Accretion processes in the planetary-mass regime remain poorly constrained, yet they strongly influence planet formation, evolution, and the composition of circumplanetary disks (CPDs). We investigate the resolved Balmer hydrogen emission-line profiles and their variability in the ~13Mjup, 30-45 Myr-old companion Delorme to constrain the underlying accretion mechanisms. Using VLT/UVES, we obtained 31 new epochs of high-resolution optical spectra (330-680 nm, R = 50,000), probing variability from hours to years. We analyze the shape and flux variability of hydrogen emission lines and compare them to two proposed origins: magnetospheric accretion funnels and localized accretion shocks. We detect Balmer lines from Halpha to H10 (6564-3799 AA) and a UV continuum excess, both indicative of ongoing accretion. All features are variable. The hydrogen lines decompose into two static components that vary only in flux. The broader velocity component correlates strongly with the UV excess and is qualitatively consistent with magnetospheric funnel models, but not with shock models. This component dominates the shape variability. The narrower component, which correlates less with the UV excess, is better matched by shock-emission models and drives most of the flux variability. Line fluxes show low variability on hour timescales but up to ~100% over weeks, similar to T Tauri stars. Our findings support magnetospheric accretion as the origin of the broad component. The narrow component may arise from accretion shocks or chromospheric activity. Higher-cadence observations could reveal rotational modulations and help constrain the object's rotation period and accretion geometry.

Figures (37)

• Figure 1: Illustration of the extraction process for one of the exposures, in the RED arm. Left: 2D reconstructed slit, before (top) and after (bottom) subtraction of the PSF models for both the primary and companion. Right: illustration of the extraction process at a single wavelength bin within $\mathrm{H}{\alpha}$. The blue and green shaded regions are the various Gaussian components used in the PSF fitting process for the primary and companion respectively (3 Gaussian components here for the RED arm). In both cases, the lower panel shows the modeling residuals.
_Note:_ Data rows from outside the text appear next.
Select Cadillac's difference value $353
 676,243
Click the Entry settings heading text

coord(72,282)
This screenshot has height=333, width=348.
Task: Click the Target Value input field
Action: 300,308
• Figure 2: Illustration of the residual contamination correction, for the exposure 2022-11-05 UT 01:22:25. This corresponds to the case of highest contamination. Top panel: residual contamination factor (black) smoothed with a 10-px wide moving Gaussian box (red) and its associated error bars (black shaded region). Middle panel: companion spectrum as the output of the extraction process (black) with the contamination contribution (red) and contamination-corrected companion spectrum (green). All black-shaded regions were excluded from the fit, they correspond to emission lines and detector edges. Third row: contamination contribution within emission lines (same colors). The contamination removal process is able to remove most of the residual primary flux in the companion spectrum, which accounts for up $\sim10$ % of the lines flux depending on the exposure.
• Figure 3: Final spectra over the full spectral range. All Delorme 1 (AB)b spectra, overlaid in black, with the mean spectrum in red. All spectra were smoothed to $R=5000$ for clarity. The UV excess of Delorme 1 (AB)b is clearly visible below $\sim$3700 Å, as well as the generally flat continuum shape. The line marked as an artifact is due to a bad pixels row of the detector.
• Figure 4: Balmer lines of Delorme 1 (AB)b. Each panel shows the mean line of each observing epoch (11 epochs), from $\mathrm{H}{\alpha}$ to $\mathrm{H}{\epsilon}$. The last panel shows the mean line (over all epochs) for each transition order, all the way up to H$_\uptheta$/H10. All lines are plotted after subtracting the local continuum baseline, averaged between $(-750;-400)$ and $(+400;+750)$$\mathrm{km/s}$. The lines show great profile and amplitude variability across epochs.
• Figure 5: Comparison of the mean $\mathrm{H}{\alpha}$ line profile of Delorme 1 (AB)b to that of two young sub-stellar objects with disks (left: CFHT BD Tau 4, center: ChaHa-1) and of a Class III 15 $\mathrm{M}_{\mathrm{Jup}}$ brown dwarf (right: KPNO Tau 4). We scaled (in red) the profile of Ca Ha 1 to the free-fall velocities expected for Delorme 1 (AB)b. The profiles are similar to that of CFHS BD Tau 4 and ChaHa-1, but not to that of KPNO Tau 4.